TASK REQUIREMENTS:
Which of the lines in the data mention the string "text"? List them all.

RECORDS PROVIDED:
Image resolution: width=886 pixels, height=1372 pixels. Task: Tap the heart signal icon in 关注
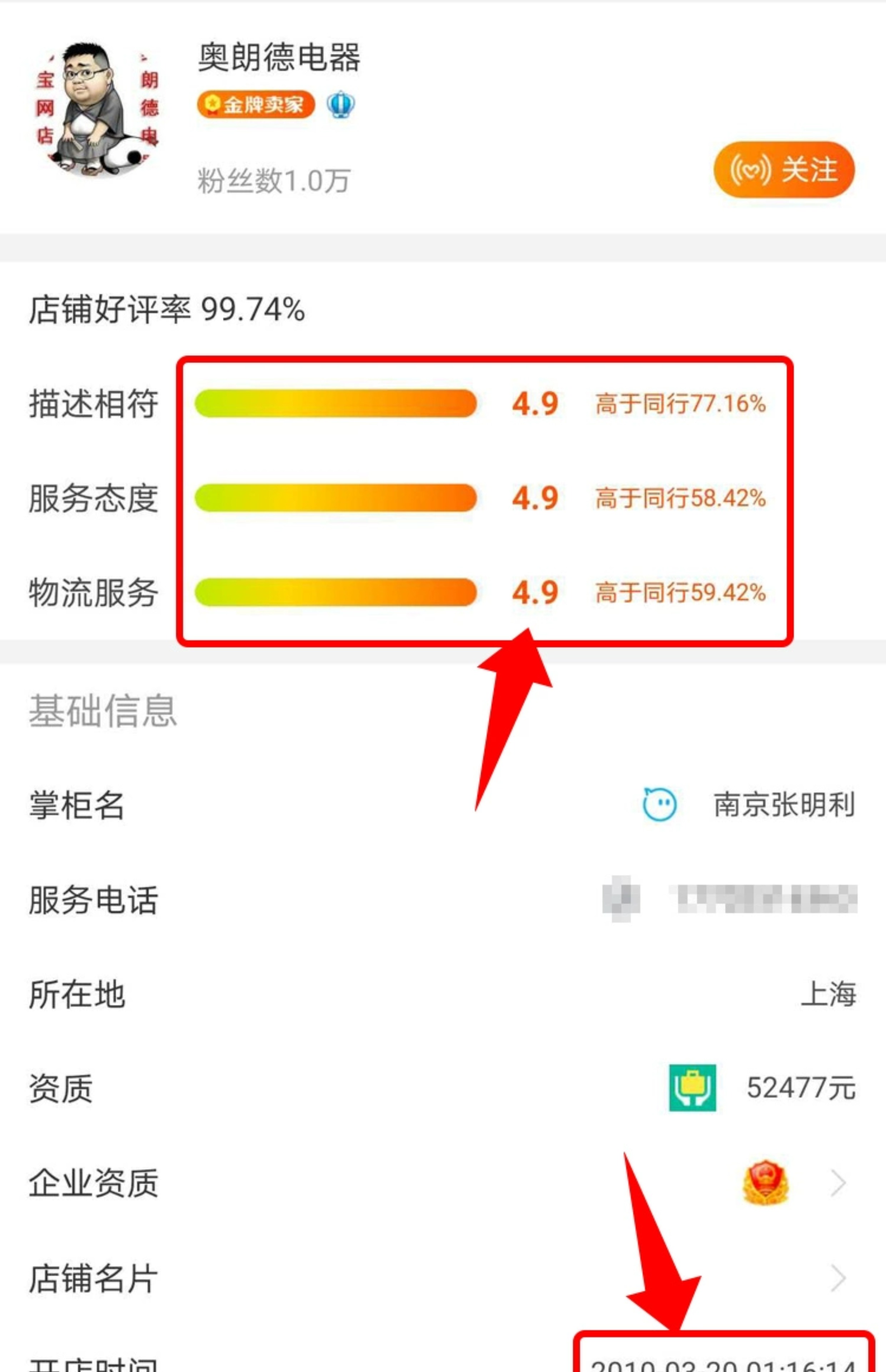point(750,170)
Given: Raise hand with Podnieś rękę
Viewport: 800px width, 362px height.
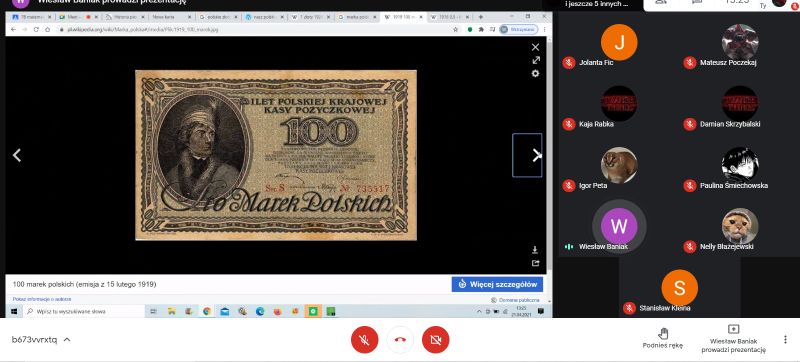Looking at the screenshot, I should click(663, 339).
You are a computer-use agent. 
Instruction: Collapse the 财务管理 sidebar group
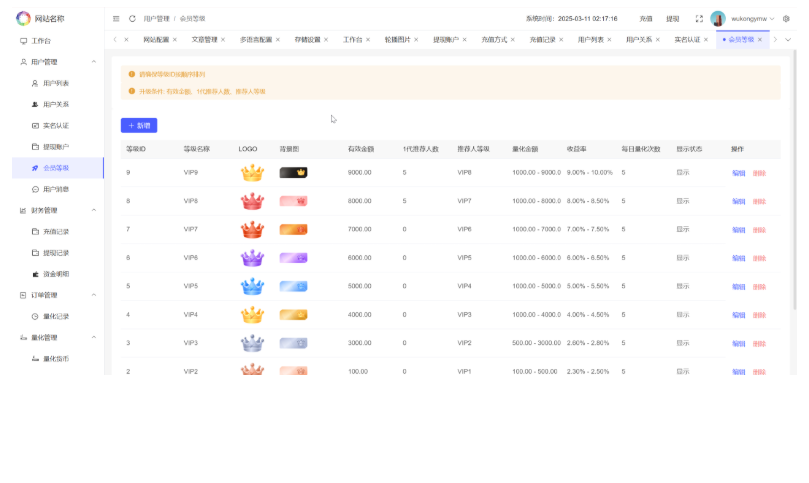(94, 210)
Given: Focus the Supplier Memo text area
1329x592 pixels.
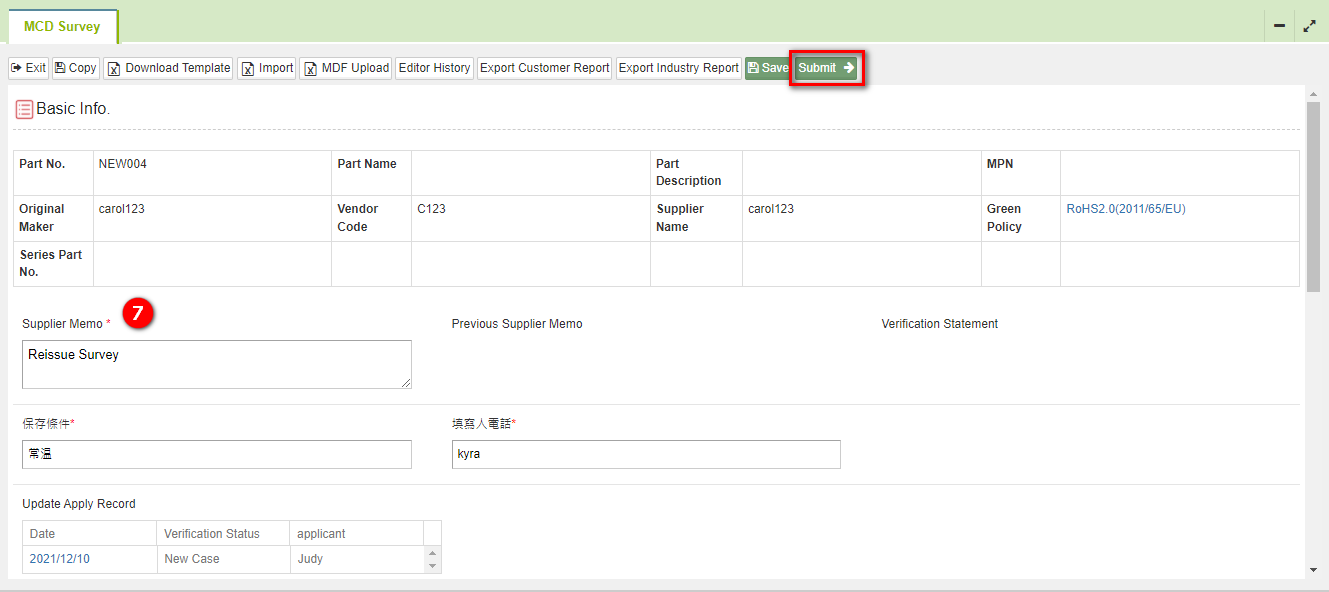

...

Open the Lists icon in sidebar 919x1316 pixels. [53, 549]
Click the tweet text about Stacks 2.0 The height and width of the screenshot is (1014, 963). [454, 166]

SOLUTION TO THIS TASK:
Given: Focus the Supplier Memo text area
Click the tweet text about Stacks 2.0 The height and width of the screenshot is (1014, 963). [454, 166]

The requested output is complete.